The data were transferred into an Excel database (Microsoft Corporation, Redmond, WA), cleaned, and analyzed with SPSS version 20. Patients were categorized as children (≤18yrs) and adults (>18yrs); they were further divided into 3 groups; desired BLLs (lead levels <2ug/dl in children and <10ug/dl in adults), high but non-toxic (children 2-10ug/dl, adults 10-70ug/dl) and toxic (children >10ug/dl, adults >70ug/dl).
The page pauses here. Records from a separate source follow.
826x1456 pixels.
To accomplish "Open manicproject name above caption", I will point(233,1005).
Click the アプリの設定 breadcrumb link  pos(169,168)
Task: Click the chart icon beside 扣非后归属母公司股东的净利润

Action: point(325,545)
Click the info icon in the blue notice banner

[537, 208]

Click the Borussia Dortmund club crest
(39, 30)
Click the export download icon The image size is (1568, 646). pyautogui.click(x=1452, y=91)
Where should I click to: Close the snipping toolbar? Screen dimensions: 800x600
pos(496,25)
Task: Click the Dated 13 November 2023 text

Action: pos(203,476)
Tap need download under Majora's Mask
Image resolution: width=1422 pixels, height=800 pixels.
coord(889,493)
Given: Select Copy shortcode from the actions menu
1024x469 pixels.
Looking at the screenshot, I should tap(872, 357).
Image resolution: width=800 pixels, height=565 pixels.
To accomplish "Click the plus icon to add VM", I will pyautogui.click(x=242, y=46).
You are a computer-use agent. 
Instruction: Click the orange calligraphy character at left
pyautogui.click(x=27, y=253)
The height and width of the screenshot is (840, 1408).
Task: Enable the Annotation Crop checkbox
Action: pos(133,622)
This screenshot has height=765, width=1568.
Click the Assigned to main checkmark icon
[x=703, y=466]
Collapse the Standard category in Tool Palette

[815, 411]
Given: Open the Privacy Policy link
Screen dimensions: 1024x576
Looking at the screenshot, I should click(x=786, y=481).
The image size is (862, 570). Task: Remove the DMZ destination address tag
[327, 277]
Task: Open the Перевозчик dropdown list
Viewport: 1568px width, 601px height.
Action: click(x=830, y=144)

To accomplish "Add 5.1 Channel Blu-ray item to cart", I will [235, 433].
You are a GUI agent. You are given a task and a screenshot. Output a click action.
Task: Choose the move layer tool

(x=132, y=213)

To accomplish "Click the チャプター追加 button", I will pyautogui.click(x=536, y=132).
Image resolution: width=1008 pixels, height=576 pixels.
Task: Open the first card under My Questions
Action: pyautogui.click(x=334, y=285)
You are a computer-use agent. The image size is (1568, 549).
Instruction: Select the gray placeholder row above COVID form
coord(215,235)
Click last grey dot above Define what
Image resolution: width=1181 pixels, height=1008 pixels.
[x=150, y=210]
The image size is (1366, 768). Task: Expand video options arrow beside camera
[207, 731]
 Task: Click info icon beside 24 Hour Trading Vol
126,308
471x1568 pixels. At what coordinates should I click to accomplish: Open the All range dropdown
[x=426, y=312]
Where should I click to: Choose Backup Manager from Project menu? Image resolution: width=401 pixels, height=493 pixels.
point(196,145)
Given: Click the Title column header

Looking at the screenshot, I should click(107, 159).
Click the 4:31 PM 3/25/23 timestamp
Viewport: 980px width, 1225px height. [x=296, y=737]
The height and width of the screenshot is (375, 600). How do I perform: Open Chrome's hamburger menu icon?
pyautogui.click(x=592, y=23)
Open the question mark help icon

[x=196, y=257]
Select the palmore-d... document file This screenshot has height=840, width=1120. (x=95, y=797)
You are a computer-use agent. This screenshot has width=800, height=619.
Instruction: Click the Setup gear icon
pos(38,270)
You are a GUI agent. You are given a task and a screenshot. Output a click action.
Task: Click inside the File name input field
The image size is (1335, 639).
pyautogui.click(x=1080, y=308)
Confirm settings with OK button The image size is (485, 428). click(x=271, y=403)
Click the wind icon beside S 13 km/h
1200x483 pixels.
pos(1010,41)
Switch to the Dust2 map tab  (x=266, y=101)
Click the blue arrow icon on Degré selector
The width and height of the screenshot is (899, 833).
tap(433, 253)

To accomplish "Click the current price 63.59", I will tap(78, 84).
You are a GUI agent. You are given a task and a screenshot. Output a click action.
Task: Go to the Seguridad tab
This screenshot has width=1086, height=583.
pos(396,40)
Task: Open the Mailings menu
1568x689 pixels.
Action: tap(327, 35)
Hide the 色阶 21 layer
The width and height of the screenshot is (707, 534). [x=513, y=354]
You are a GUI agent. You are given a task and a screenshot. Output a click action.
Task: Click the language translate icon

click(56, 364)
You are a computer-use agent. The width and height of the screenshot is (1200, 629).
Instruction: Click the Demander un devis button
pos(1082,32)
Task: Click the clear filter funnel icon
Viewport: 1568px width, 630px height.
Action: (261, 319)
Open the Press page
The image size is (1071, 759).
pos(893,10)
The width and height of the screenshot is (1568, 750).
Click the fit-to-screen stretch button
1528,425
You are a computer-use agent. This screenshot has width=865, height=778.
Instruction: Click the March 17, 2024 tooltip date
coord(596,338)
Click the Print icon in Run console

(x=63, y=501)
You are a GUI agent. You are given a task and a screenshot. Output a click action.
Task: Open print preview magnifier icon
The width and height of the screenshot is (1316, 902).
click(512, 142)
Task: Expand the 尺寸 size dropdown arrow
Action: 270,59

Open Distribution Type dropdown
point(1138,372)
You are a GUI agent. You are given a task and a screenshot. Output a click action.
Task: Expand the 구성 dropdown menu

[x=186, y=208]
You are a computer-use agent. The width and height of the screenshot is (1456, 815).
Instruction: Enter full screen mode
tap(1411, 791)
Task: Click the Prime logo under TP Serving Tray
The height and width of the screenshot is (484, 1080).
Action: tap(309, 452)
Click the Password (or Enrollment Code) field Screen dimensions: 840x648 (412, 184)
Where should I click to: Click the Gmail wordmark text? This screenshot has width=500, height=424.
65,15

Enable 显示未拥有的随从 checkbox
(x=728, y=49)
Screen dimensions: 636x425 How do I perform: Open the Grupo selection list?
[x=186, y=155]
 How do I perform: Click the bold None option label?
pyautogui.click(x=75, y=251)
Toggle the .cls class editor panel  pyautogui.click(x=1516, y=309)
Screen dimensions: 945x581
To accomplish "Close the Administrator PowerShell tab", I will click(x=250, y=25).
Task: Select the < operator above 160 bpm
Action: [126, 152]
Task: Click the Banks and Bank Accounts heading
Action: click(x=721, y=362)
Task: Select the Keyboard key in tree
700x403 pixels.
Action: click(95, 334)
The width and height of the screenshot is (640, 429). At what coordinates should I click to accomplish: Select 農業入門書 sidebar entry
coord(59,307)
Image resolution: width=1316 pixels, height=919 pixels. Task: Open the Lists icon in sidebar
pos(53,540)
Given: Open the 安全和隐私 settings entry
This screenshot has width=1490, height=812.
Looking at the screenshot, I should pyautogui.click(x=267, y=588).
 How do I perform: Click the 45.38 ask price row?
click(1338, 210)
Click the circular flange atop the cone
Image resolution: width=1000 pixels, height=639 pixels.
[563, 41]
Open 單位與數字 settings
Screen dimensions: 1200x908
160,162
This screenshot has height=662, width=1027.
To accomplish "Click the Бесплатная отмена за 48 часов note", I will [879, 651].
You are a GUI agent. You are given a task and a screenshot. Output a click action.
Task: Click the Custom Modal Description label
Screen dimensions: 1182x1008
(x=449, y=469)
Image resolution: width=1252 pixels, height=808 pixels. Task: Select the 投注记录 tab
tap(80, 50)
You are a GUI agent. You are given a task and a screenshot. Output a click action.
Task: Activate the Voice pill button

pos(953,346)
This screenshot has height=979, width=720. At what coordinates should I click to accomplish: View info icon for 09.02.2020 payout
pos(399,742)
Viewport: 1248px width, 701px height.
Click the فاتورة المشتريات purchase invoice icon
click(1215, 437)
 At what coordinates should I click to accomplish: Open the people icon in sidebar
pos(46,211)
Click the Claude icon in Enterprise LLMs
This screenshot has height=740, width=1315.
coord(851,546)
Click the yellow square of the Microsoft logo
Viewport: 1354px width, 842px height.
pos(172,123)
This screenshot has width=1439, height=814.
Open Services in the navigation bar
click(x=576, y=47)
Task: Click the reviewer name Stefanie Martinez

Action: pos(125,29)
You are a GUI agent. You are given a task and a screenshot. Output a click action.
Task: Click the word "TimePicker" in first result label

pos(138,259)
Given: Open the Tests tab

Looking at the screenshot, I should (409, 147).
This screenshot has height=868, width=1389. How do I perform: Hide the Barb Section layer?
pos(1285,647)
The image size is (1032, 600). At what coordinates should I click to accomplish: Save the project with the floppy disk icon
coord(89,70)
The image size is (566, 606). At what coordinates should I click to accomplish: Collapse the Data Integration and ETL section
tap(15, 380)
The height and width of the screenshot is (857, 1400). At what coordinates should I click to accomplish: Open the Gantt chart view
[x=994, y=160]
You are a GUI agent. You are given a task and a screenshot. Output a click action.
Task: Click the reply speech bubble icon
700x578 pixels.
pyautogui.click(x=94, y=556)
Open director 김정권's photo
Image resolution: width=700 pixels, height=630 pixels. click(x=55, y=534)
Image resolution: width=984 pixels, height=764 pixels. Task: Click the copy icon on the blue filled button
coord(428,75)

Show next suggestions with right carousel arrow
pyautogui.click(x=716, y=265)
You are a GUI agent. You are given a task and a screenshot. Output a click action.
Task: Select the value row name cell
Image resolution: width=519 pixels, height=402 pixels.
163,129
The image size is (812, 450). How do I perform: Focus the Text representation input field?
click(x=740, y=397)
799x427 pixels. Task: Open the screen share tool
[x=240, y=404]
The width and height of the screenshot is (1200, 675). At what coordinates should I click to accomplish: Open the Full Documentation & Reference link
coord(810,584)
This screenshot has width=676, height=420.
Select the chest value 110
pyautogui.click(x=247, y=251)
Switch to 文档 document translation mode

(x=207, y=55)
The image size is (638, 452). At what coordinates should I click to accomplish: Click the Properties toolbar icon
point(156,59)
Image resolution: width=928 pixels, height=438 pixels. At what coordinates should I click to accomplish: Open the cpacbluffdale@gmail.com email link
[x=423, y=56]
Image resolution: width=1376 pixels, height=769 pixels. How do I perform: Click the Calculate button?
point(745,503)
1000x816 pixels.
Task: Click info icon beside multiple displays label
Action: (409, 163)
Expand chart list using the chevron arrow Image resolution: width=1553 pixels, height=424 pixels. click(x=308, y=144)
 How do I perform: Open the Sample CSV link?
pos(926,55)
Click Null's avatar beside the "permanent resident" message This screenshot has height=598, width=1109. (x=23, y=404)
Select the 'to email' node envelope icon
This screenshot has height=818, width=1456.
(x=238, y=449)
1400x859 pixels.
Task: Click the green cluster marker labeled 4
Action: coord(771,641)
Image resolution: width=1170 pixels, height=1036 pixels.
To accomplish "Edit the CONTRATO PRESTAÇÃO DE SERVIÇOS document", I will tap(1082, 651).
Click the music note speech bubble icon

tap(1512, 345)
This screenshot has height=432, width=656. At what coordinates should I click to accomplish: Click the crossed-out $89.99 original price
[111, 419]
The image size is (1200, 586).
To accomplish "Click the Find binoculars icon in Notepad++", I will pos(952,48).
Normality of data was assessed using Shapiro-Wilk test. Test of normality showed significant results, so median (IQR) was reported. Continuous variables were summarized as medians and interquartile ranges (IQR), while categorical variables are summarized as frequency and percentages. Mann–Whitney U test was done to assess the relationship between systems involved, risk factors and BLLs. A cutoff p-value of < 0.05 was accepted as the cutoff for statistical significance.
Results:
Out of 103 patients presented for clinical suspicion of lead toxicity, medical records of 86 patients were reviewed. While twenty-nine patients (33.7%) belong to pediatric age group aged ≤18yrs [median (IQR) age of 5yrs (3-8.5)], a majority of fifty-nine patients (69.6%) belonged to the adult age group aged >18 years [median (IQR) age of 35yrs (25-49)]. The commonest comorbid conditions identified were of hypertension (11.5%; n=10) followed by diabetes (7%; n=6). Twenty (23%) patients were admitted while only one patient was treated with chelation therapy. The median (IQR) BLL was in high but not toxic range of 6.3 ug/dl(2.7-12.8). The median BLL values in adults and pediatric groups are shown in further detail in Figure 1. Amongst the systems involved, signs and symptoms related to gastrointestinal (GIT) system (p value <0.01) and central nervous system (CNS) (p value <0.05) were significant and their respective association with the different BLL groups are shown in further detail in Table 1 & Figure 2.
In the pediatric age group (aged ≤18yrs), we established 89% (n=26) of children to have BLLs that exceeds the desired range, i.e. > or equal to 2 ug/dl. Only one child had a toxic value exceeding > 10 ug/dl. The most common risk factor identified in 80% of the pediatric age group was that of pica eating with a median (IQR) BLL in high but not toxic range of 5.3 ug/dl (2.7-5.7) followed by occupational battery work exposure and indwelling within a congested area noted in one pediatric case only with BLL lying in toxic range of > 10 ug/dl (Table 2 & Figure 3).